Потрясение красотой испытывают, в основном, юные и молодые гоголевские герои – вслед за 20-летним автором, который запечатлел противоречивый «божественно-демонический» образ в письме матери от 24 июля 1829 г.: «…нет, не назову ее… она слишком высока для всякого, не только для меня. Я бы назвал ее ангелом, но это выражение низко и не кстати для нее <…> Это божество, но облеченное слегка в человеческие страсти. Лицо, которого поразительное блистание в одно мгновение печатлеется в сердце; глаза, быстро пронзающие душу. Но их сияния, жгущего, проходящего сквозь всего, не вынесет ни один из человеков <…> Взглянуть на нее еще раз – вот бывало одно единственное желание, возраставшее сильнее <и> сильнее с невыразимою едкостью тоски <…> Если бы она была женщина, она бы всею силою своих очарований не могла произвесть таких ужасных, невыразимых впечатлений. Это было божество, Им созданное, часть Его же Самого!» (X, 147–148). Контрастные черты этого, несомненно, художественного образа перейдут потом к изображению панночки, какой ее Андрий увидит в Дубно: «…белизна ее была пронзительна, как сверкающая одежда серафима. Гебеновые брови, тонкие, прекрасные, придавали что-то стремительное ее лицу, обдающее священным трепетом сладкой боязни в первый раз взглянувшего на нее <…> это небесное создание <…> взгляд долгий, сокрушительный», – тогда как он «казалось, исчезнул и потерялся <…> бросился к ногам ее, приник и глядел в ее могучие очи» (II, 317–318).
Ведь привлекает и поражает не сама женщина, да и не красота ее, а, по Гоголю, то Божественное, что одушевляет женщину и сияет в ее глазах – «зеркале души», та высшая гармония земного и небесного, что отражается в ее красоте. Именно это неодолимо влечет к ней, обещая герою то, чего ему недостает, на что оказалась бедна его жизнь. Именно перед этим он преклоняется. Из-за этого идеала пойдет он против всех и против себя тоже и жизнь – бессмысленную без этой красоты и семейного союза – отдаст не задумываясь. Однако сам Гоголь уже знает, что и красота, и ее сияние могут быть призрачными, обманчивыми, дьявольскими…
В статье «Женщина» (1831) – первой авторизованной Гоголем – юный Телеклес после беседы с Платоном признал Алкиною воплощением божественной красоты мира, жизни, самого искусства, красотою порожденного, и «в изумлении, в благоговении повергнулся… к ногам гордой красавицы…» (VIII, 147).

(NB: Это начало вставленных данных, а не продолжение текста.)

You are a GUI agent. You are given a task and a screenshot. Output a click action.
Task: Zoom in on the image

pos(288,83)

В повести «Ночь перед Рождеством» (1832) кузнец Вакула, по его словам, «все бы стоял» перед красавицей Оксаной «и век бы не сводил с нее очей» (I, 209). В отрывке <“Фонарь умирал”> (1833) герой – бедный немецкий студент, бродивший ночью по Васильевскому острову, – застывает у одного из домов, снизу прильнув к щели в ставне, и «пожирает глазами чудесное видение <…> в ослепительно божественном платье» (III, 330–331). В повести «Вий» бурсак Хома Брут (лат. «простяк») обмирает при виде красоты панночки, ощущая трепет и робость. Так же ведут себя и герои первых петербургских повестей, создававшихся одновременно с повестями «Миргорода». Красавицу «брюнетку», случайно встреченную вечером на Невском проспекте, художник Пискарев принимает за Мадонну и благоговейно следует за ней – даже взбираясь по лестнице на последний этаж дома, где приличная дама в то время заведомо не могла жить, – а бедный чиновник Поприщин видит в дочери своего начальника и «Ее превосходительство», и «солнце, ей-Богу, солнце!» – божество, «сокрушающее» одним только взглядом и обитающее в «раю, какого и на небесах нет» (III, 196, 199–200, 554).

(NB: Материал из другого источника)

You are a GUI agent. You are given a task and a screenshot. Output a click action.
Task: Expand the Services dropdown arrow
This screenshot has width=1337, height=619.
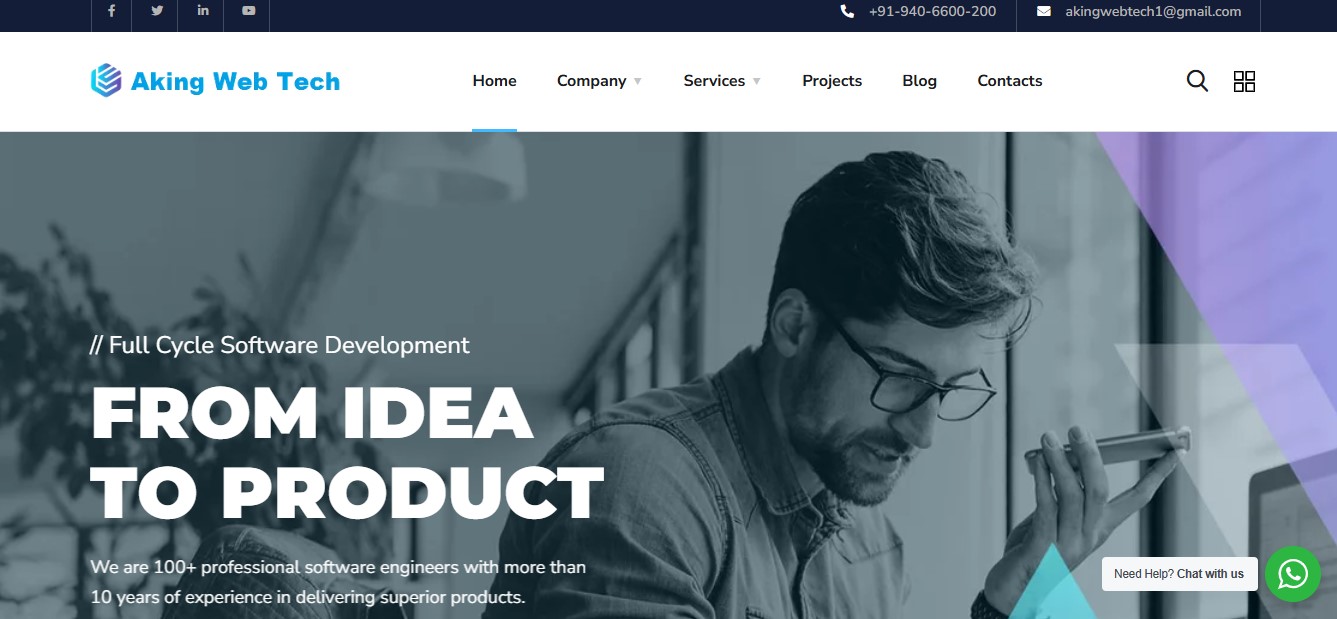coord(757,82)
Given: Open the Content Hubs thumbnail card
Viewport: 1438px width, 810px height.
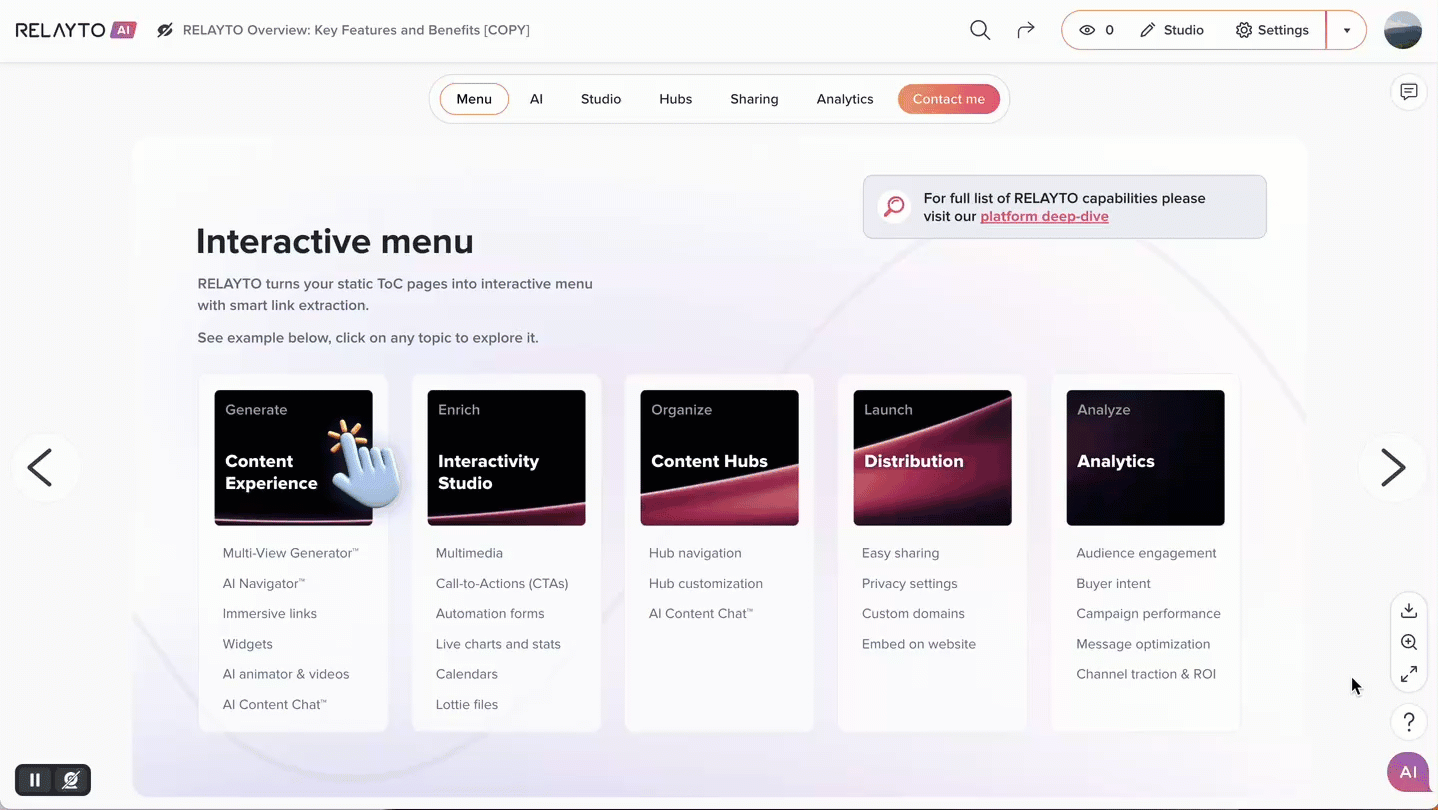Looking at the screenshot, I should 719,457.
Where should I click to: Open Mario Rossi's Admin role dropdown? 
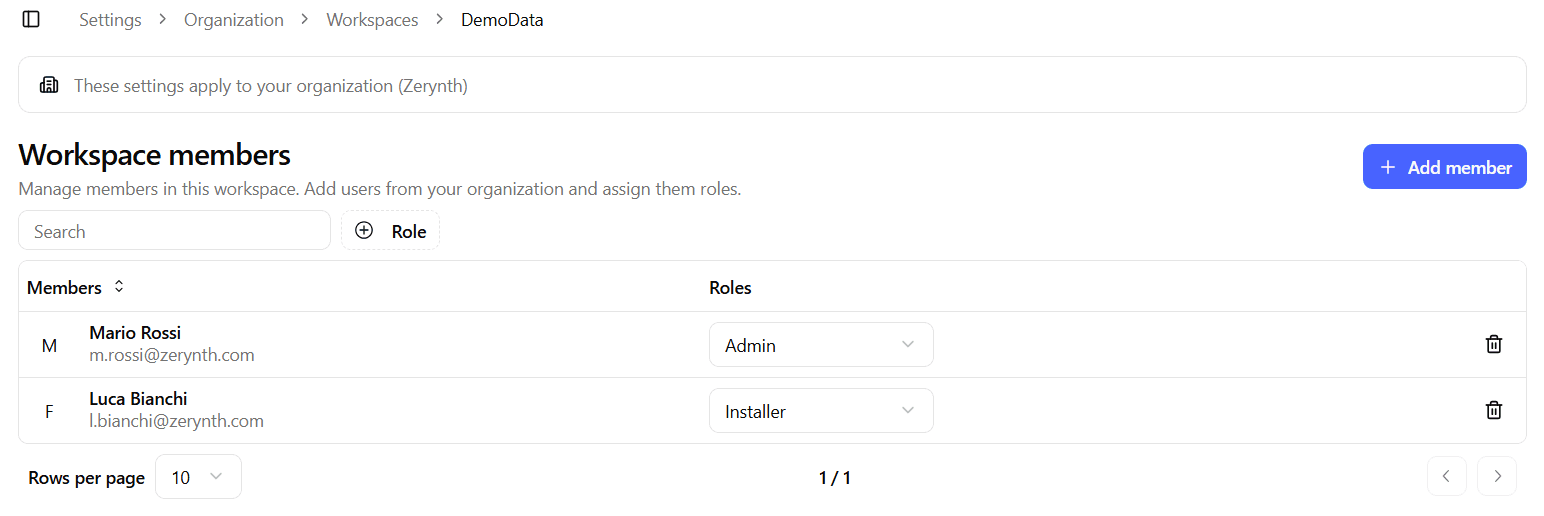(820, 345)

Однако Андрий не просто сражен красотой – несмотря на препятствия, он дерзко пробирается к своему «божеству». Зачем? – Любоваться им можно было иначе, без особых хлопот, мстить за женские насмешки – недостойно, да и не в обычае того времени, а для похищения необходимо слишком многое… Ответ будет двойственным. Вероятно, в результате магического воздействия (судя по описанию, это приворот, похищающий часть души) красавица неодолимо влечет Андрия. Кроме того, он обязан прийти, чтобы… спасти ее. Дело в том, что описание панночки содержит комплекс редуцированных мотивов, связанных с архетипом царевны в волшебной сказке («царицей» назовет панночку Андрий), а в дальнейшем развитии – с благородной героиней рыцарского романа (или даже Мадонной, как будет во 2-й редакции повести). Обычно герой видит ее высоко вверху: на башне, у окна или на балконе какого-то высокого здания, – где готовая к браку царевна была фактически заточена и строго охранялась, чтобы ее не похитили, причем это заточение «способствовало накоплению магических сил»223. Такое положение царевны обусловливалось несколькими табу. В основном ей запрещалось:
– выходить из помещения (темницы) и касаться земли,
– быть освещенной лучами солнца,
– открывать (показывать) свое лицо,
– общаться с кем бы то ни было (или только с посторонними),
– стричь волосы (поэтому они очень длинные),
– употреблять обычную пищу224.
В данной ситуации сам герой-простяк рассматривался как избавитель, который спасет царевну, похитив ее, – это и есть брачное испытание, соотносимое с инициацией, – чтобы жениться на ней и стать царем. При этом, правда, она сразу или чуть позднее утратит свои магические свойства.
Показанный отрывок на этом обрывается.